═══ Excerpted text

Then upload this python script to some folder in your project and go to the "Model Serving" service in Hopsworks:

![sklearn_serving1.png](./../../../images/sklearn_serving1.png)

Then click on "create serving" and configure your serving:

![sklearn_serving2.png](./../../../images/sklearn_serving2.png)

Once the serving is created, you can start it and view information like server-logs and which kafka topic it is logging inference requests to.

![sklearn_serving3.png](./../../../images/sklearn_serving3.png)

### Query Model Repository for best IrisFlowerClassifier Model

In [1]:
from hops import model
from hops.model import Metric

MODEL_NAME = "irisflowerclassifier"
EVALUATION_METRIC="accuracy"
IRIS_FLOWER_CLASSIFIER_SCRIPT = "iris_flower_classifier.py"

best_model = model.get_best_model(MODEL_NAME, EVALUATION_METRIC, Metric.MAX)

print('Model name: ' + best_model['name'])
print('Model version: ' + str(best_model['version']))
print(best_model['metrics'])

Model name: irisflowerclassifier
Model version: 1
{'accuracy': '0.98'}


### Create Model Serving of Exported Model

Once all the files have been exported to the model directory, we can create a serving instance that points to the model files using `serving.create_or_update()`

In [2]:
from hops import serving

In [3]:
# Create serving
SERVING_NAME = MODEL_NAME
SCRIPT_PATH = "Models/" + MODEL_NAME + "/" + str(best_model['version']) + "/" + IRIS_FLOWER_CLASSIFIER_SCRIPT

serving.create_or_update(SERVING_NAME, # define a name for the serving instance
                         SCRIPT_PATH, model_version=best_model['version'], # set the path and version of the model to be deployed
                         topic_name="CREATE", # topic name or CREATE to create a new topic for inference logging, otherwise NONE
                         instances=1 # number of replicas
                         )

══════
═══ Given data

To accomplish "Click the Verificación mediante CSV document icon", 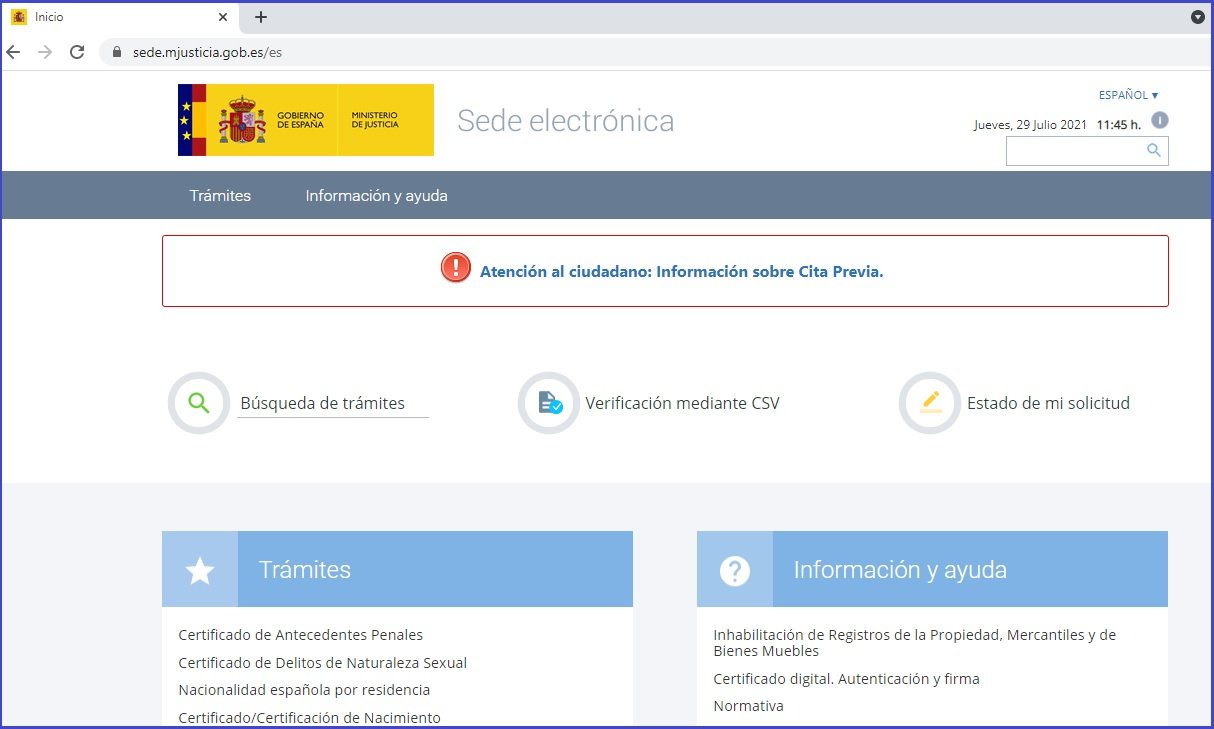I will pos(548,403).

══════
═══ Given data

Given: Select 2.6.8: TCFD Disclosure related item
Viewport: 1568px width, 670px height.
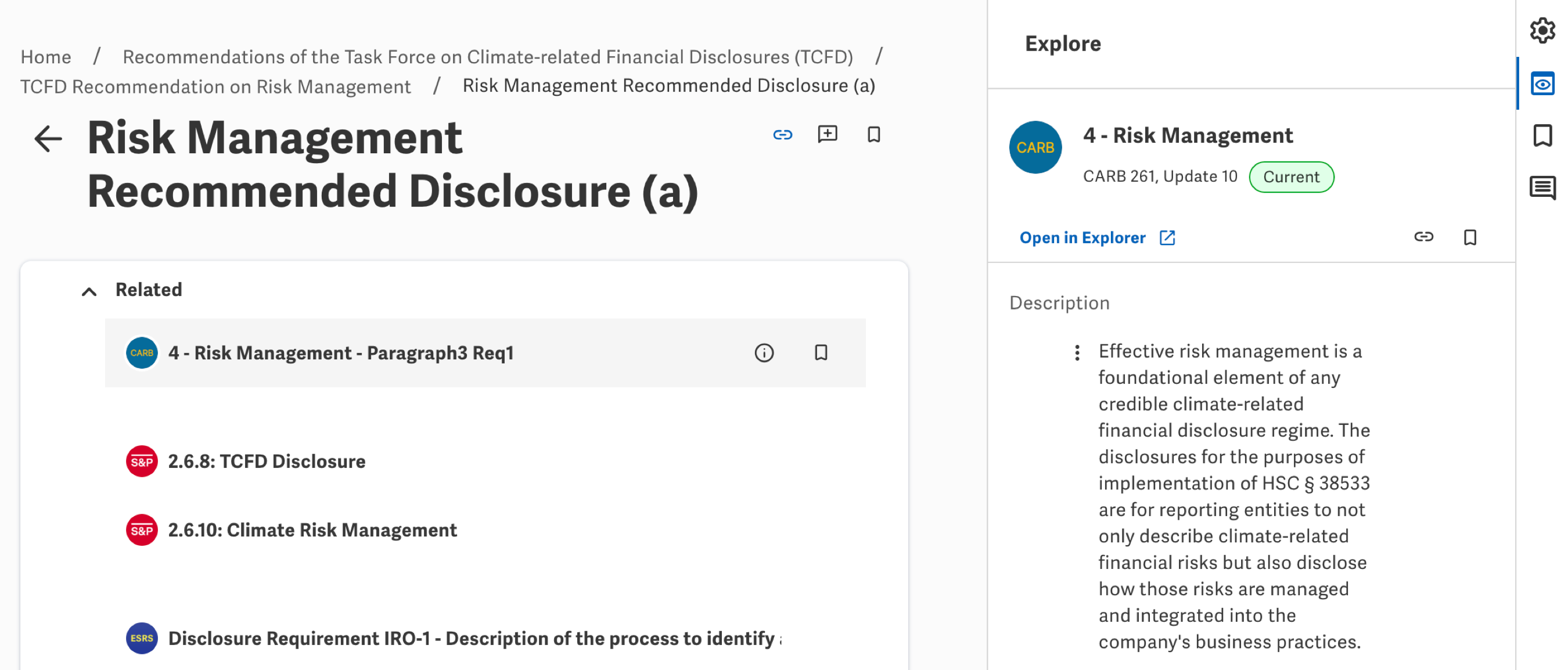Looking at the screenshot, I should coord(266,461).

══════

> _To be done_
1 > In the Hopsworks model serving walkthrough, what accuracy is printed for the best irisflowerclassifier model?
2 > Repeat everything in the Hopsworks model serving walkthrough from "### Query Model" down to "model.get_best_model(MODEL_NAME, EVALUATION_METRIC, Metric.MAX)".
3 > Write the next part of the Hopsworks model serving walkthrough, picking up after its last line.

> _Expected answers_
1 > 0.98

2 >
### Query Model Repository for best IrisFlowerClassifier Model

In [1]:
from hops import model
from hops.model import Metric

MODEL_NAME = "irisflowerclassifier"
EVALUATION_METRIC="accuracy"
IRIS_FLOWER_CLASSIFIER_SCRIPT = "iris_flower_classifier.py"

best_model = model.get_best_model(MODEL_NAME, EVALUATION_METRIC, Metric.MAX)

3 >
Inferring model server from artifact files: FLASK
Creating serving irisflowerclassifier for artifact /Projects/demo_ml_meb10000/Models/irisflowerclassifier/1/iris_flower_classifier.py ...
Serving irisflowerclassifier successfully created


In [4]:
for s in serving.get_all():
    print(s.name)

irisflowerclassifier


After the serving have been created, you can find it in the Hopsworks UI by going to the "Model Serving" tab. You can also use the python module to query the Hopsworks REST API about information on the existing servings using methods like: 

- `get_servings()`
- `get_serving_id(serving_name)`
- `get_serving_model_path(serving_name)`
- `get_serving_type(serving_name)`
- `get_serving_version(serving_name)`
- `get_serving_kafka_topic(serving_name)`
- `get_serving_status(serving_name)`
- `exist(serving_name)`


In [5]:
print("Info: \tid: {},\n \
       model_path: {},\n \
       model_version: {},\n \
       artifact_version: {},\n \
       model_server: {},\n \
       serving_tool: {}".format(
    serving.get_id(SERVING_NAME),
    serving.get_model_path(SERVING_NAME),
    serving.get_model_version(SERVING_NAME),
    serving.get_artifact_version(SERVING_NAME),
    serving.get_model_server(SERVING_NAME),
    serving.get_serving_tool(SERVING_NAME)))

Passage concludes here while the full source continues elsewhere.